*** Extracted material ***

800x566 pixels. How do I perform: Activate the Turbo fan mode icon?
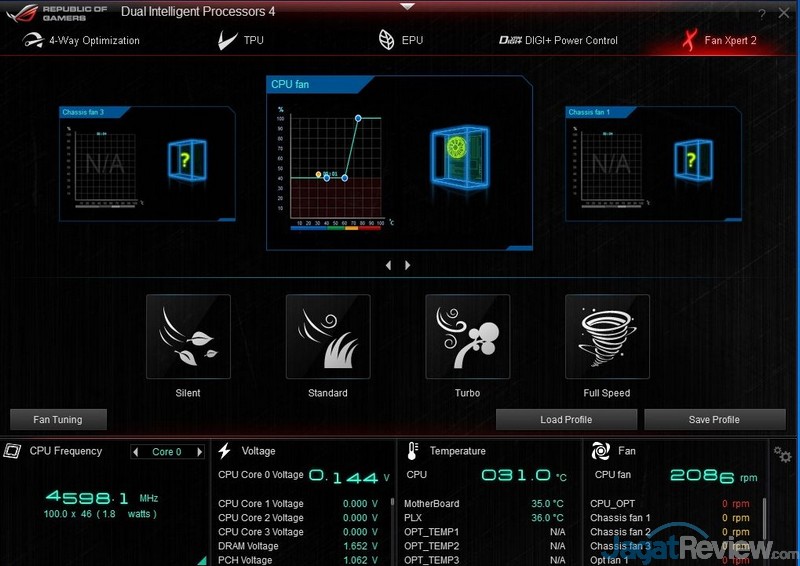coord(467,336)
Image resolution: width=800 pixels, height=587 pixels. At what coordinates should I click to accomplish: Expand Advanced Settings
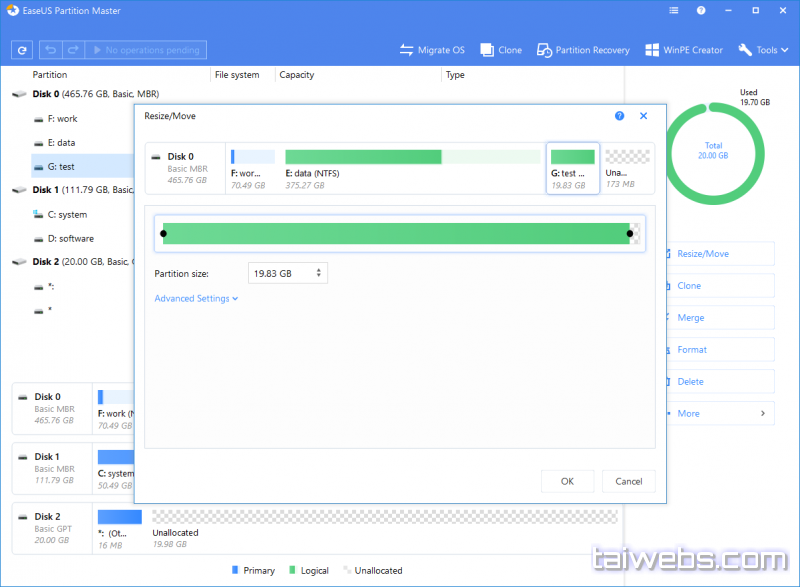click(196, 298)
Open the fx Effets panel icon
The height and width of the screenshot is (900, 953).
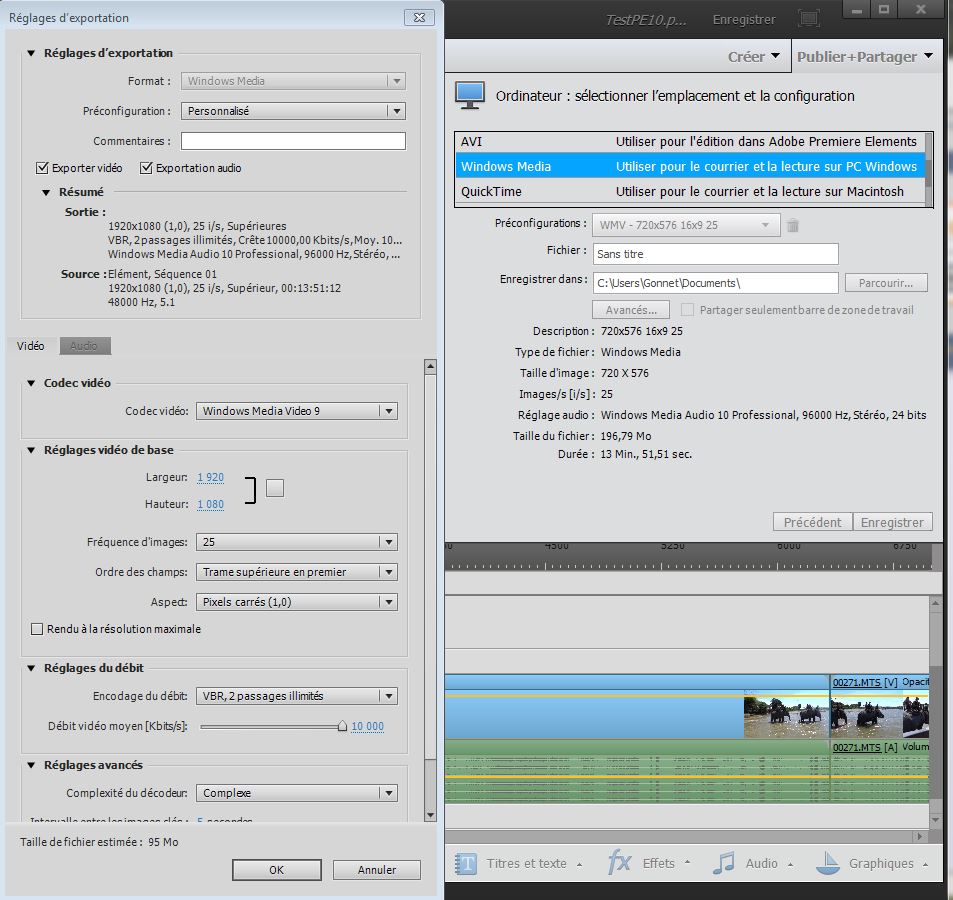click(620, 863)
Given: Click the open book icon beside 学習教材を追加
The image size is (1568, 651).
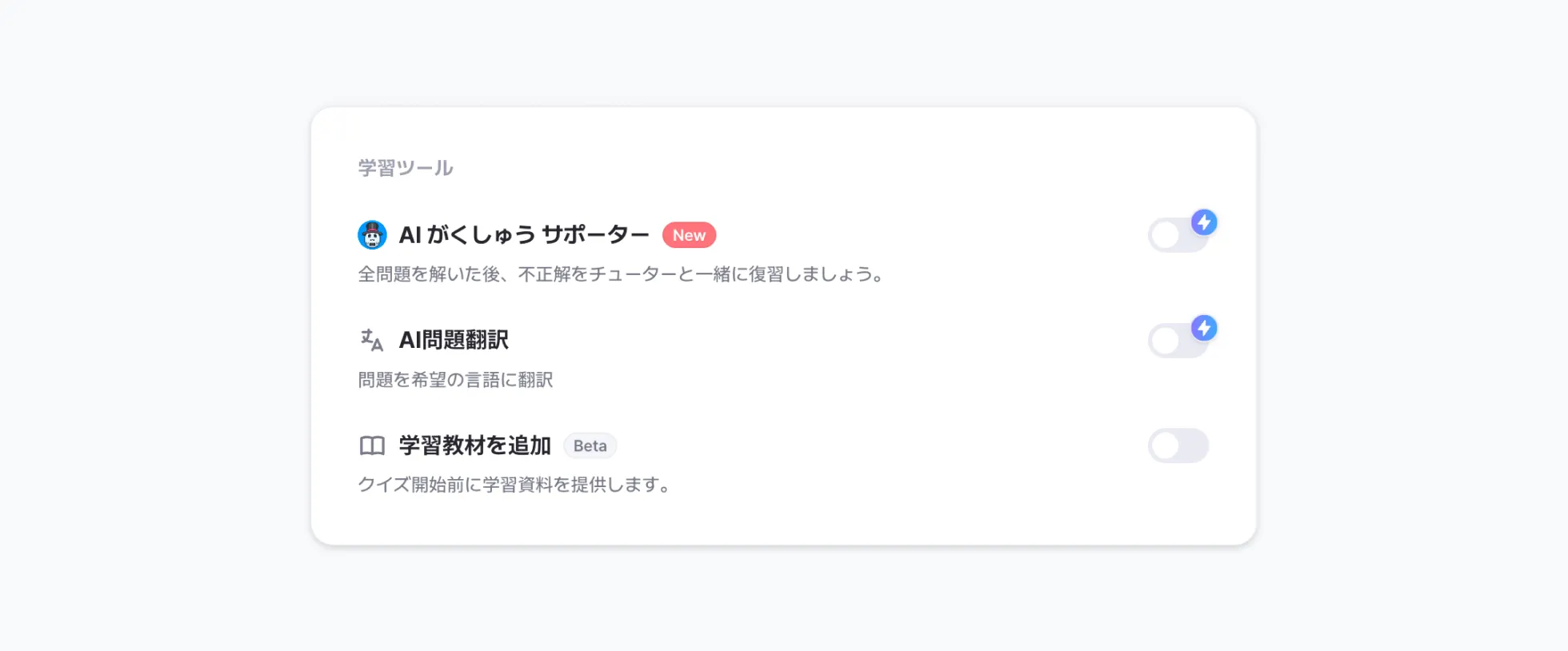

***

Rewrite all of the records above, changing every "icon" to "button" and keeping everything else the same. Leave the pictures out.

__Solved problem__
800x566 pixels. How do I perform: Activate the Turbo fan mode button?
coord(467,336)
Image resolution: width=800 pixels, height=587 pixels. At what coordinates should I click to accomplish: Expand Advanced Settings
click(196, 298)
Open the fx Effets panel button
The height and width of the screenshot is (900, 953).
click(620, 863)
Given: Click the open book button beside 学習教材を追加
The image size is (1568, 651).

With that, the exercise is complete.